The most important thing is to practice it in order to understand it and your body. Your body is getting "purified" by a regular practice because it is constantly opening your joints and bringing fresh energy to your body as it is removing all the bad thoughts that can stay printed into your muscles.
The best thing that I am now looking forward to it is to practice it on my own, not in a class completely packed where it is impossible to spread your legs or your arms and to move forward only with myself, not waiting for the approval of any teachers.
What I also learned is that I won't be following blindly any "guru" and won't listen to the so called rules of Ashtanga. I will follow what my heart and body will tell me because I am my own guru.
- Namaste -
Tuesday, 11 July 2017
The logic behind the Asthanga "system" is each asanas are preparing you to the next one. Therefore when an asana can not be done your practice stops there.
Pattabhi Jois has given different series to different students, he never stops anyone during their practice.
The moment "you stop there" has come from Sharat itself.
Now it is call the Tradition.
Therefore you can practice the same series for years before adding and practicing any other asanas.
However in Hatha class even though practitioners are not following any series such as the Ashtanga they can do all asana they want, they can back bend as much as they want if their body is capable of and same for other style of yoga.
A "pure" and complete devoted Ashtangi won't touch Krounchasana until :
1. He binds in Marychasana D
2. He catches in Supta Kurmasana
3. He can do drop back without any help
Once everything has been done as it is supposed to be done then he will be introduced to the Secondary Series starting from Pasana. Once Pasana is done perfectly he will finally start Krounchasana followed by Salabasana A, B and so on...

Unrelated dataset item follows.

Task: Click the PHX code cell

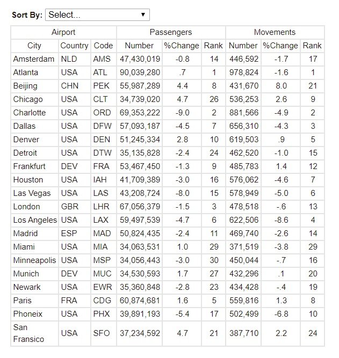Action: (x=102, y=314)
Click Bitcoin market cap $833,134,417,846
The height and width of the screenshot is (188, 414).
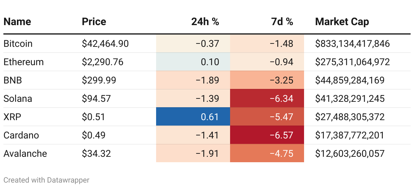[x=352, y=44]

Does that mean that other practictioners of other style of Yoga are doing wrong by having much more variety and choices in their practice?
I don't think so.
When you have an hamstring injury what is the point of still practicing the Primary Series knowing that most of the asanas are based on a forward fold? Why not introducing some other asanas such as Salabasana, Bhekasana, Dhanurasana, Parsva Dhanurasana, Ustrasana?
This is to me the logical limit of the Ashtanga. If you can not do forward fold then work on the back bend and all harms balanced such as Bakasana, Mayurasana.
I had this conversation yesterday with a lady following point by point Sharat words. I told her since my injury when I am not in the shala and after I will be back home I will stop the Primary to focus more on other asanas that I haven't really practice since I started to dedicate my practice only to the Ashtanga. And she was telling me it was completely wrong!
To me what is wrong is still doing Prasaritta Padotanasana 4 times with an hamstring injury while Dhanurasana does not harm at all, on the contrary I really like to do it and my body is getting more flexible.
Basically it is our own choice, following blindly the tradition or choose to practice with an open mind.
I am choosing the second option.
- Namaste -
Wednesday, 5 July 2017
Since the workshop with Mark Robberds I have been doing another practice in the afternoon and so far I do it daily. Not a full hour of primary or secondary series but some rehabilitation movement in order to heal the hamstring.
I am working a lot on my core doing Pilates exercices and also reinforcing considerably the gluteus muscle because I realised that I did not really have any muscles in that area.
Also my practice has to change drastically so now I am working a lot with my core while before I used to rely in the gravity.
I am starting to be grateful to have this injury. It made me realise the weakness of my practice and of my body as well.
Basically now I am doing glut and core exercices.
And this morning even though the pain was still there it was less. I had a beautiful practice and when my injury will be healed completely my practice will be at the top.